Reading text |
RACHELLE AKUFFO: All right, well, now let's bring in Milton Ezrati, Vested chief economist, to weigh in on Powell's comments and the Fed decision. So Milton, that 75 basis point hike, how is it in terms of, is it enough? Is it too little? And what did you pass through in terms of the comments that you heard from Powell?

MILTON EZRATI: Well, it was certainly easier to listen to Powell now than it was last year. He's talking straight. He refuses to say that there won't be a recession. He's hopeful about the soft landing. He's being very-- playing it very close to the chest about how much rates are going to have to go up.

I think he's soft pedaling. I think if the-- unless we get very lucky with the inflation, and that would be very lucky, he's going to have to raise rates a good deal more. And I think the market will be disappointed if they think that this is the end or close to the end.

Keep in mind that even with these rate increases, you're still paying less on your loan than the lender is losing on inflation. So, effectively, you're making real return for the use of someone else's money. The Fed has to change that to say that financial conditions are really tight. And it needs to make them tight to beat the inflation.

So my own assessment is that he's going to have a very hard time, in fact, a nearly impossible time, giving us the soft landing. He has to soft pedal that now, not because he's hiding anything, but because he's going to look at the data. If we get lucky on inflation, we may avoid this, but that would be very good luck.

SEANA SMITH: Milton, it sounds like you're expecting we would likely be headed towards a recession if we're not already in one. How deep of a recession do you think we'd likely see?

MILTON EZRATI: Well, that's an interesting question. I think if the Fed does its job and raises rates enough and tightens financial conditions enough to avoid a recession-- excuse me, to stop the inflation, or at least start us on the road to stopping the inflation, then we would have a relatively short recession and come back from it relatively quickly.

If the Fed loses its nerve and doesn't do enough, and the inflation itself causes the recession, which is entirely possible-- inflation causes a great many economic dislocations-- then it could be a long, painful recession. So in this sense, I'm applauding Chairman Powell's repeated statement that the most important thing is that the Fed do what is necessary to stop the inflation. I don't think they've done enough yet, but they have to go cautiously. I think they're going to have to do a lot more.

DAVE BRIGGS: Despite what he calls--

MILTON EZRATI: And it will lead-- leads to short recession. Sorry.

DAVE BRIGGS: No problem. Despite what he says is robust job growth, more than 400,000 jobs created per month on average, he does say, Powell, that he's seeing some signs of housing, business investment, consumer spending shrinking. Do you see signs that the Fed is succeeding? And between now and September, do you think that 9.1% print will begin to come down?

Jobs |
A – Return the part of the interview transcript starting with "Keep in mind" and going on through "we'd likely see?".
B – In the interview transcript, how many jobs are said to be created per month on average?
The lines after the interview transcript have nothing to do with it.

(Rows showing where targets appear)
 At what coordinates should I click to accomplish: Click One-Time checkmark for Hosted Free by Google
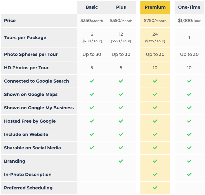click(x=189, y=121)
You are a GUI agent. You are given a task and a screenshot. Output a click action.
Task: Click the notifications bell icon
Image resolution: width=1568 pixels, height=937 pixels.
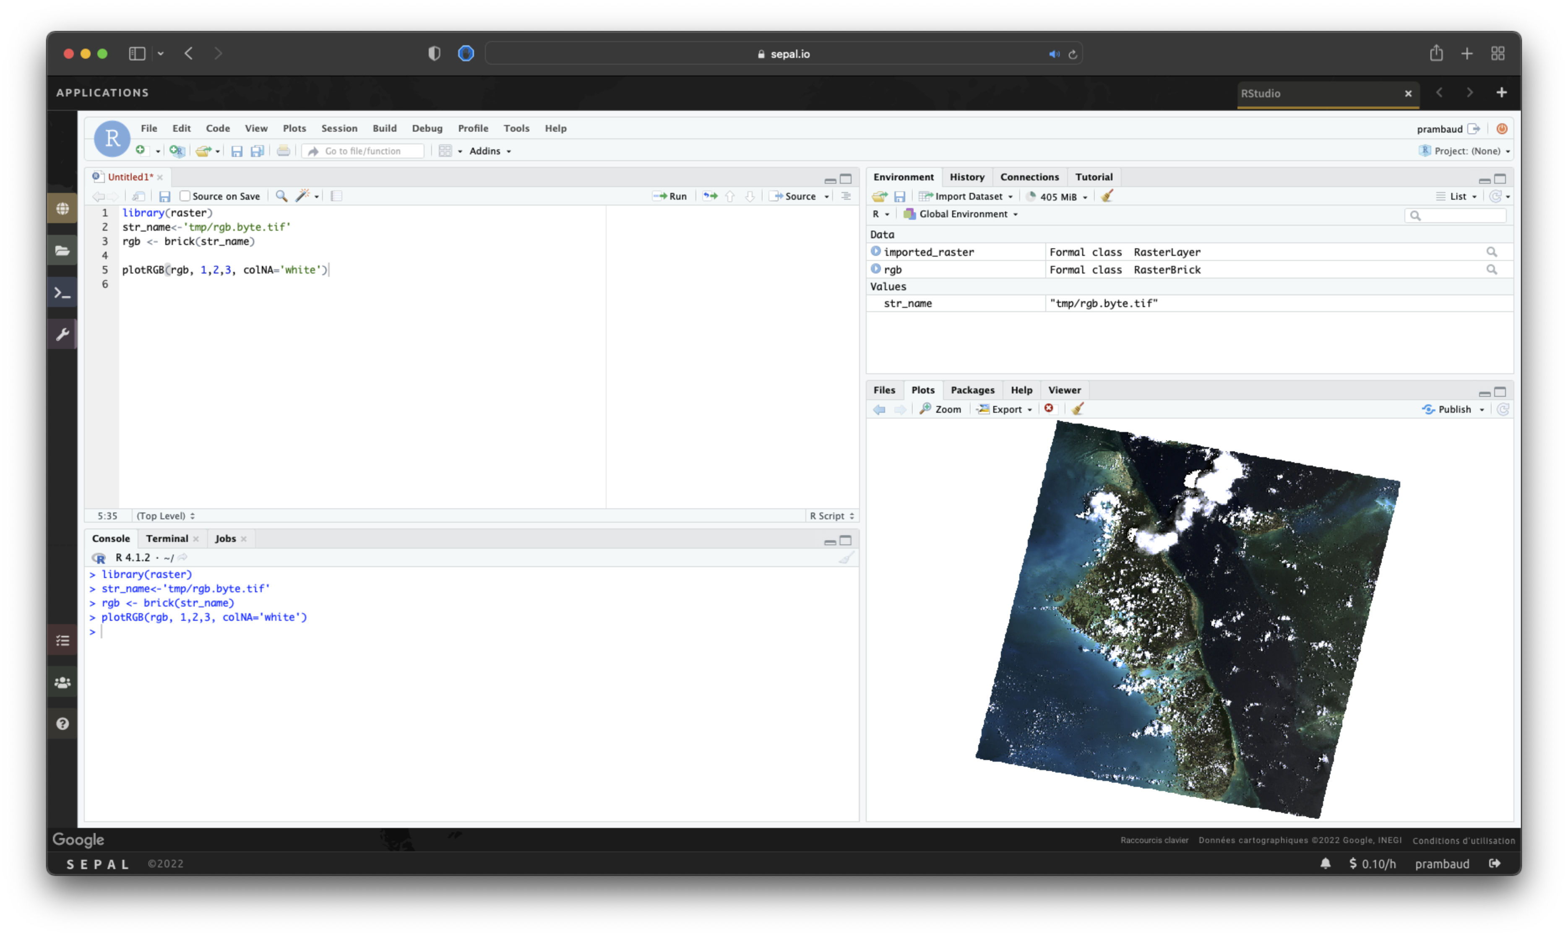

Completed exercise |
A –
Keep in mind that even with these rate increases, you're still paying less on your loan than the lender is losing on inflation. So, effectively, you're making real return for the use of someone else's money. The Fed has to change that to say that financial conditions are really tight. And it needs to make them tight to beat the inflation.

So my own assessment is that he's going to have a very hard time, in fact, a nearly impossible time, giving us the soft landing. He has to soft pedal that now, not because he's hiding anything, but because he's going to look at the data. If we get lucky on inflation, we may avoid this, but that would be very good luck.

SEANA SMITH: Milton, it sounds like you're expecting we would likely be headed towards a recession if we're not already in one. How deep of a recession do you think we'd likely see?

B – More than 400,000.